Not for the Buddha. They’re certainly part of the problem but not the main cause; they’re merely a catalyst. He identifies two main causes of suffering: karma and delusions. That’s what he says: the negative actions we’ve done in the past driven by the delusions in our mind. They are the main causes of our present suffering. 

Nobody on the planet would say it’s actions they’ve done in the past that are the causes of being bad-mouthed, getting stolen from, getting lied to, your boss sacking you, the bank not giving you credit – it’s too shocking to hear this! 

But Buddha’s view, remember, is that our consciousness, our mind, doesn’t come from outside us: it’s a continuity of mental moments that goes back and back and is programmed by what we put in it. 
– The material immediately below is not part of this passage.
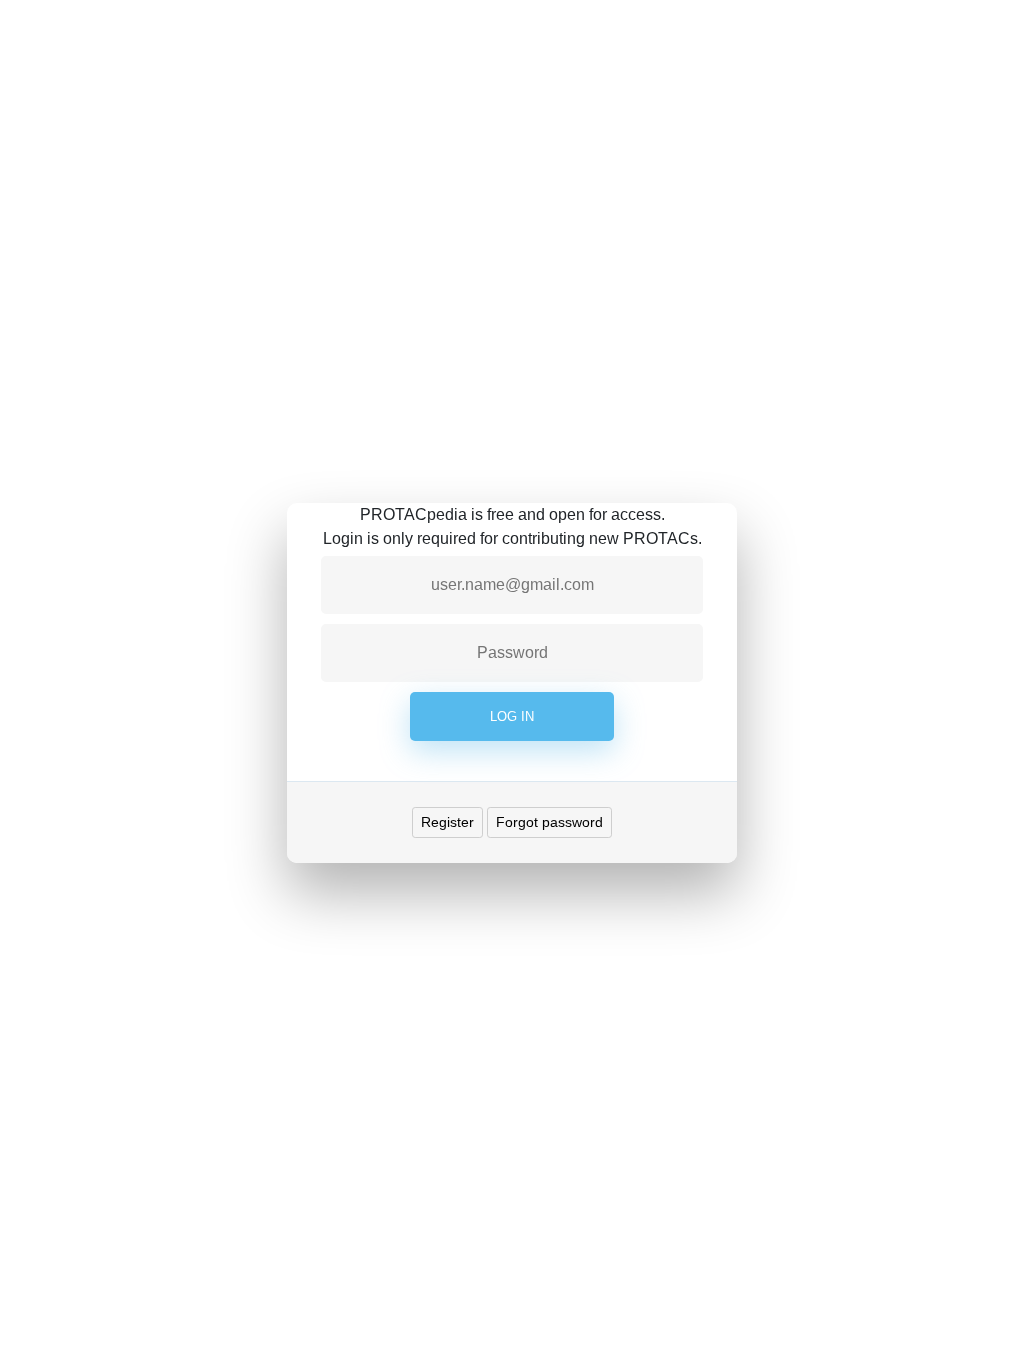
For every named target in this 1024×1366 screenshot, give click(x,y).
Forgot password (549, 822)
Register (447, 822)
And that, of course, also includes all our past virtuous actions driven by our positive states of mind: these are the two main causes of our happiness: the same law applies. 

For Buddha, this is a natural law that runs the universe, that runs minds; or, a natural law within which our minds run – put it like that. It's not created by anybody; there’s no concept of a superior being creating the universe, who is the boss, who is, therefore, the punisher and the rewarder, which is the usual view we tend to have. There's no punisher and there’s no rewarder because there’s no creator.

According to this law, every millisecond of what any being thinks or says or does –animals, humans, everyone – sows seeds in the mind, or, if you think more simply – and Buddha would have liked this analogy – programs the mind.

These seeds eventually ripen as our experiences. So it's in this sense, as the Dalai Lama says, “The law of karma is like self-creation.”

So if my suffering is the result of my own past programingwhat’s the solution to stopping future suffering? I need to stop causing it! You stop killing, stop stealing, stop lying, stop harming, you live in vows of good ethics and you purify your mind. That’s it: and you can guarantee when you die you’ll get a decent human body, you’ll have good tendencies, you’ll never think to lie, steal, kill, you won’t get stolen from, lied to or harmed, and you’ll have good health and a peaceful environment. You’ll have a really good life.

This is the very first level of practice. Forget nirvana, forget buddhahoodjust make sure you get another good human body and good conditions so that you can continue to practice your spiritual path – fantastic!